[Opening DATA FOR PROCESSING section]

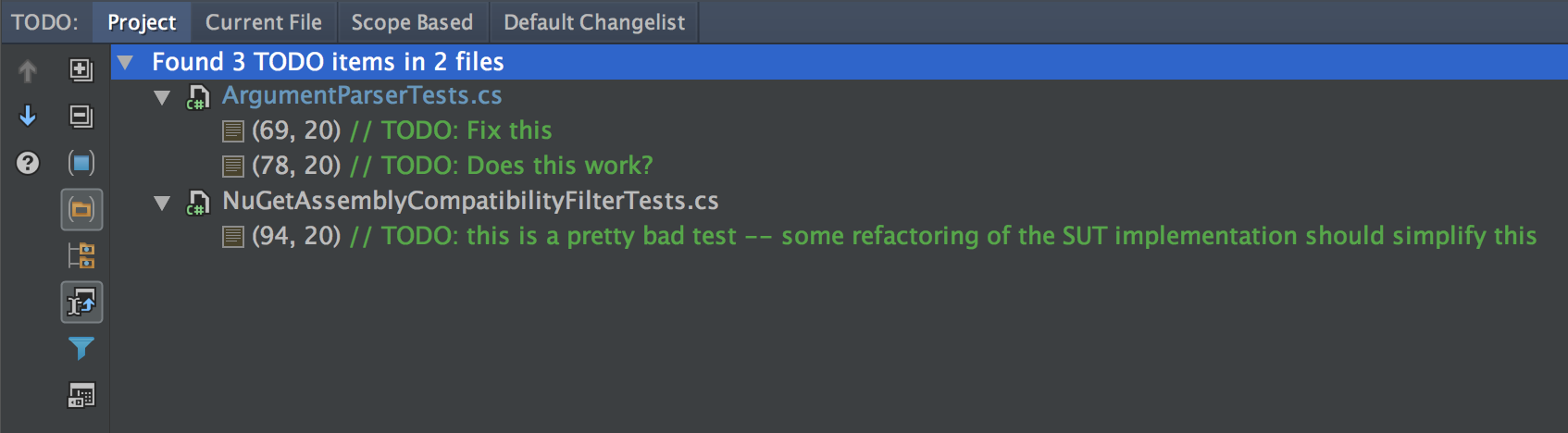Screen dimensions: 1568x433
Task: Select the TODO: Fix this item
Action: point(388,130)
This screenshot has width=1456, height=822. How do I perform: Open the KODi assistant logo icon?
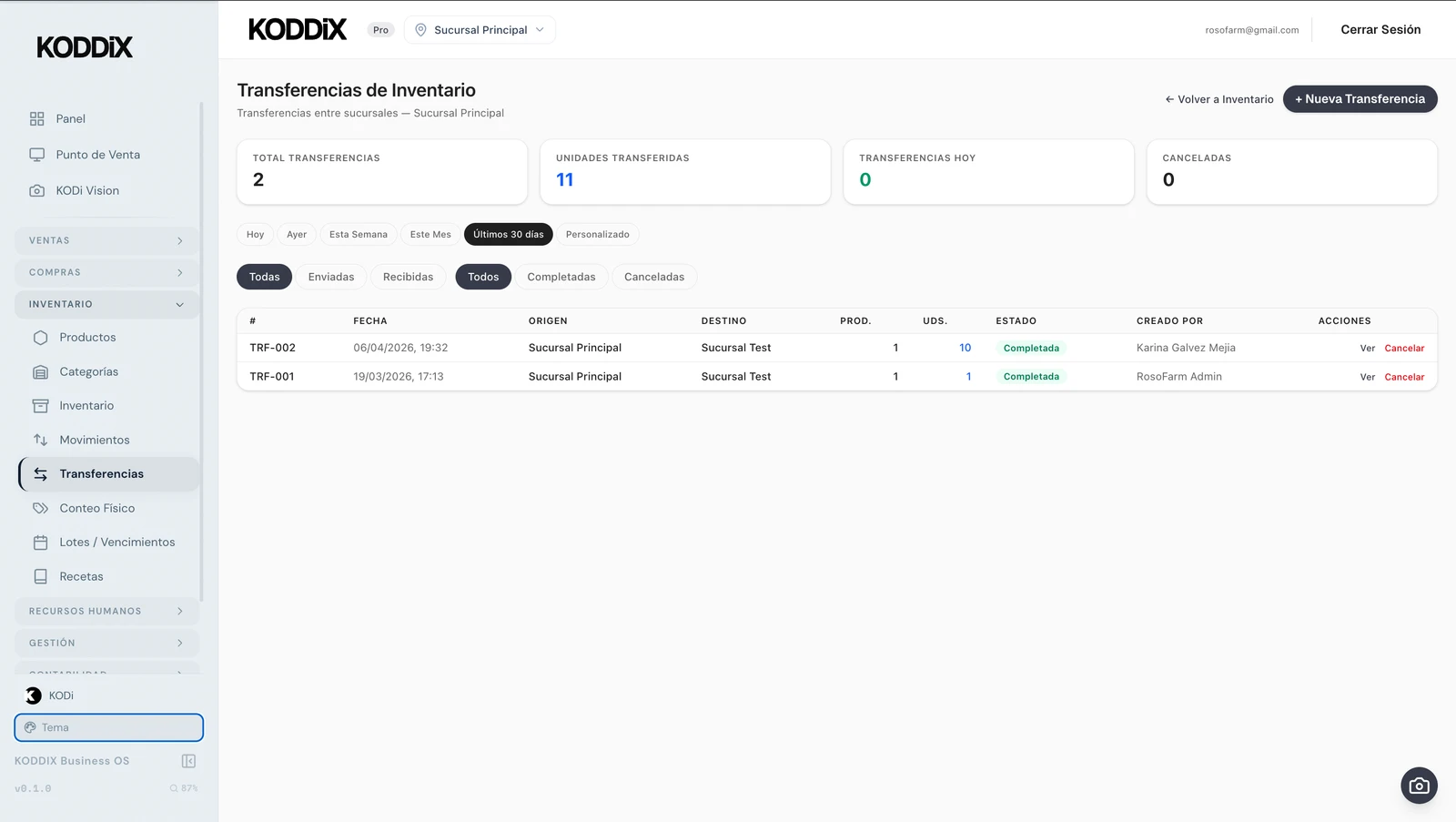pyautogui.click(x=34, y=695)
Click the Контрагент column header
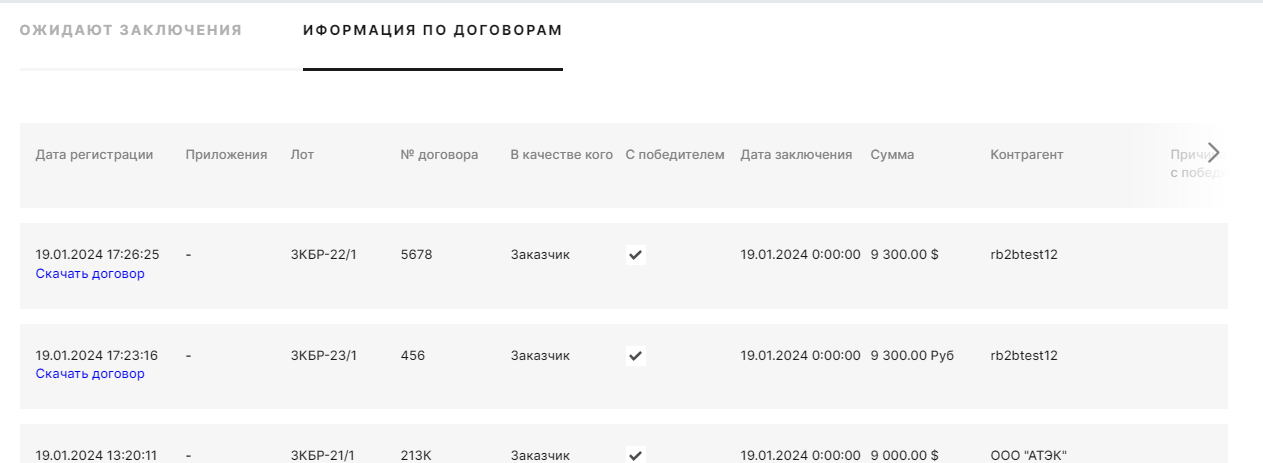The image size is (1263, 463). (1026, 155)
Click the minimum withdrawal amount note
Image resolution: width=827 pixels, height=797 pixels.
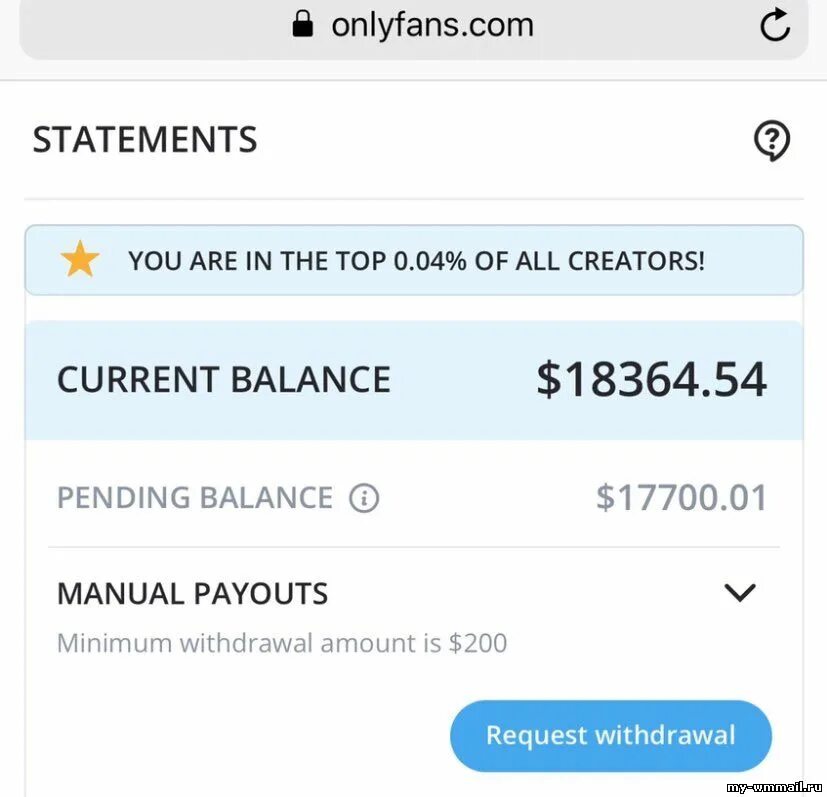(282, 644)
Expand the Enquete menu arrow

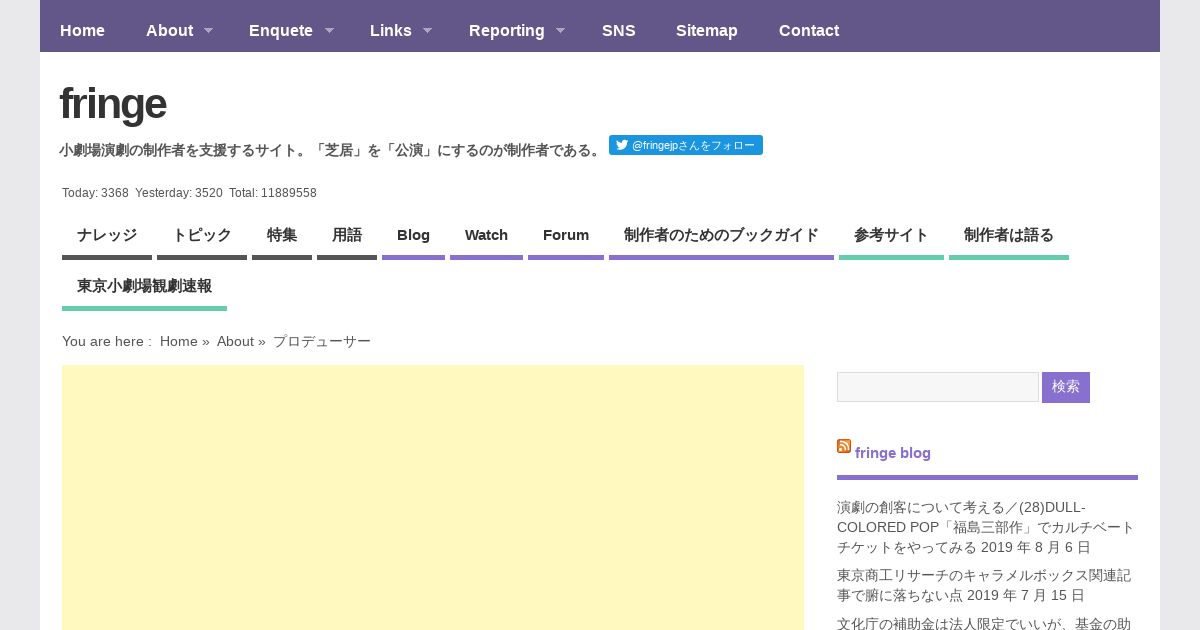329,30
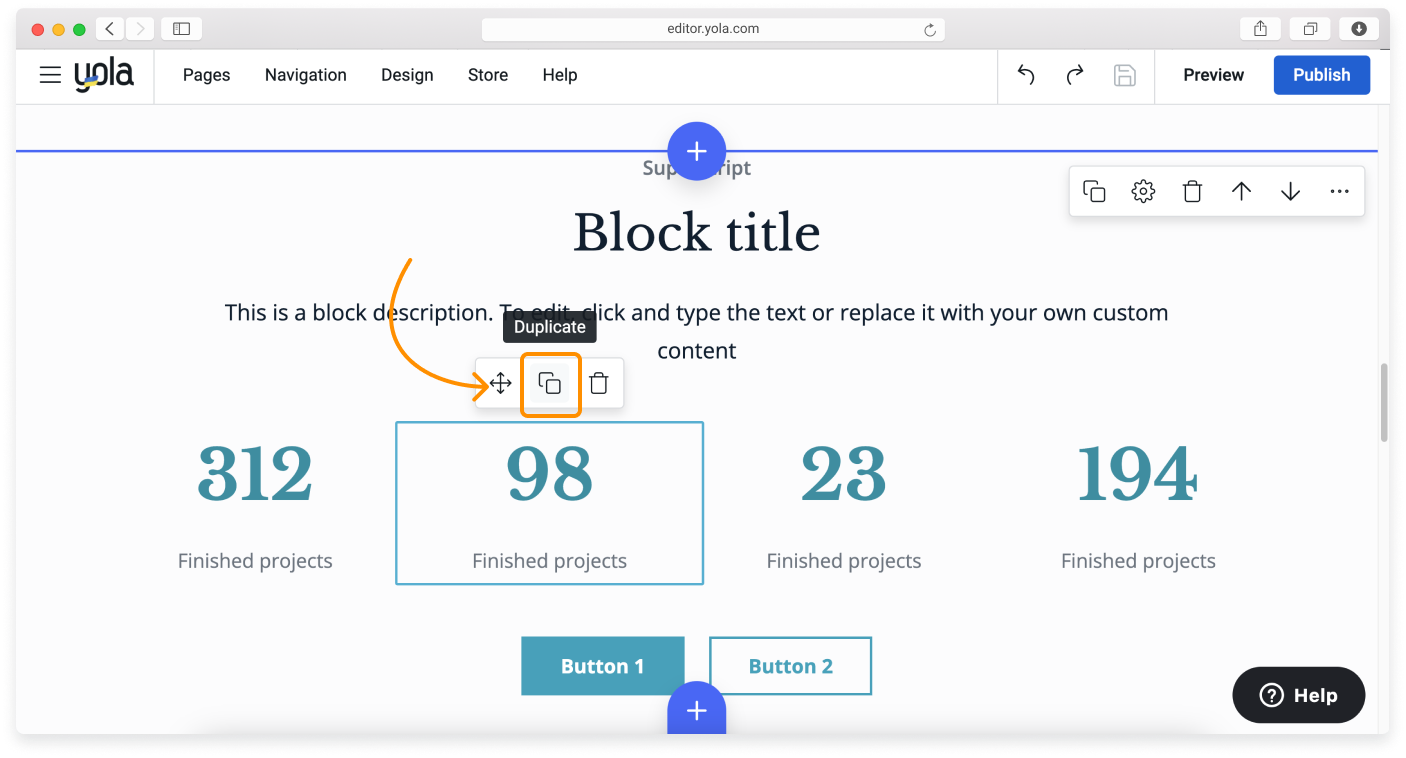Open the Design menu
The image size is (1406, 758).
pos(407,75)
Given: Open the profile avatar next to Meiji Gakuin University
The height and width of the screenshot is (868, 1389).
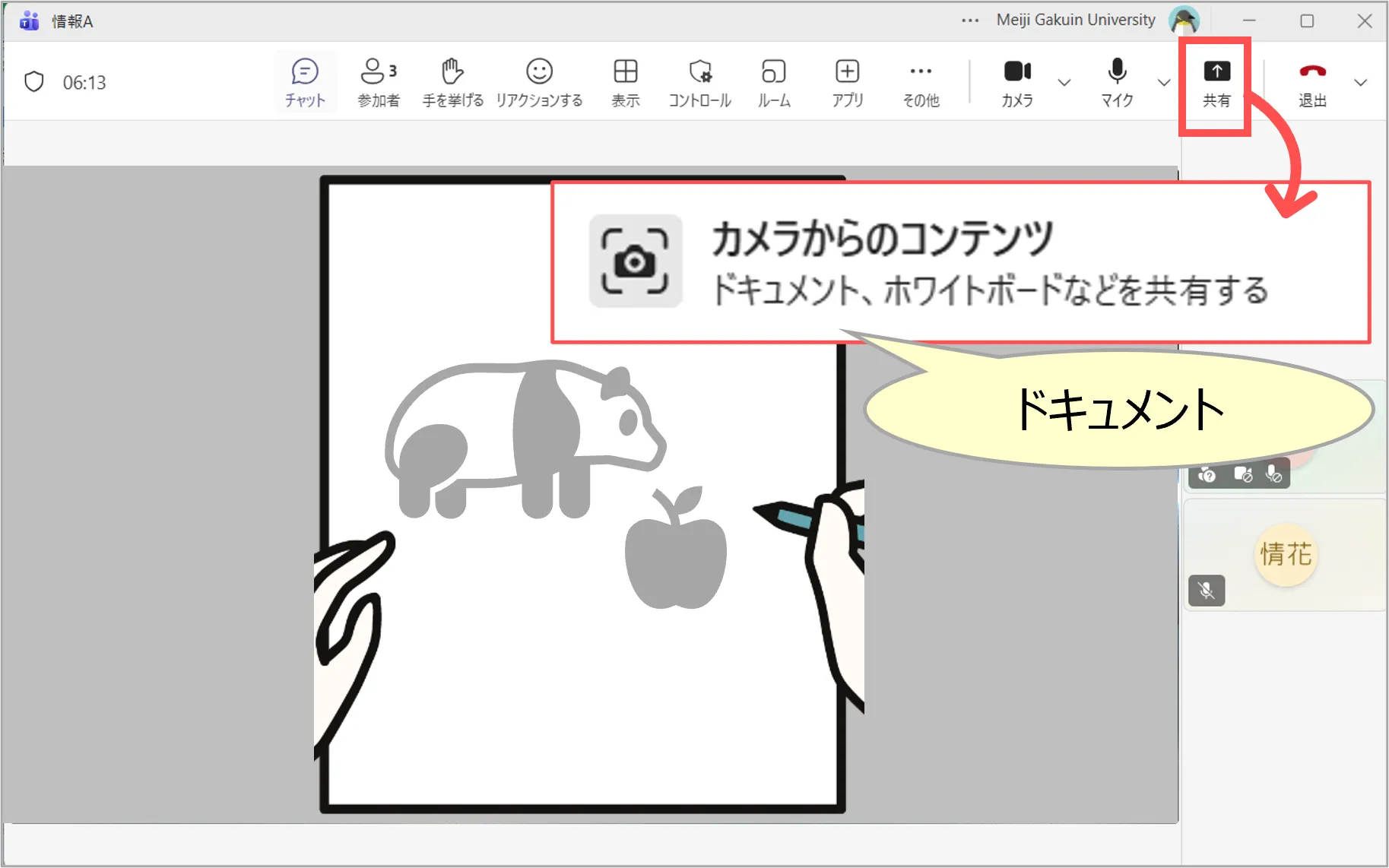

[Closing DATA FOR PROCESSING section]

YOUR OBJECTIVE:
Word for word, copy the lines from the one with "This screenshot has" through the end of the entries above, and do not include any picture.

SOLUTION TO THIS EXERCISE:
This screenshot has width=1456, height=822. How do I perform: Open the KODi assistant logo icon?
pyautogui.click(x=34, y=695)
Click the Контрагент column header
The image size is (1263, 463). (1026, 155)
Click the minimum withdrawal amount note
Image resolution: width=827 pixels, height=797 pixels.
(282, 644)
Expand the Enquete menu arrow

329,30
Open the Design menu
The image size is (1406, 758).
pos(407,75)
Given: Open the profile avatar next to Meiji Gakuin University
The height and width of the screenshot is (868, 1389).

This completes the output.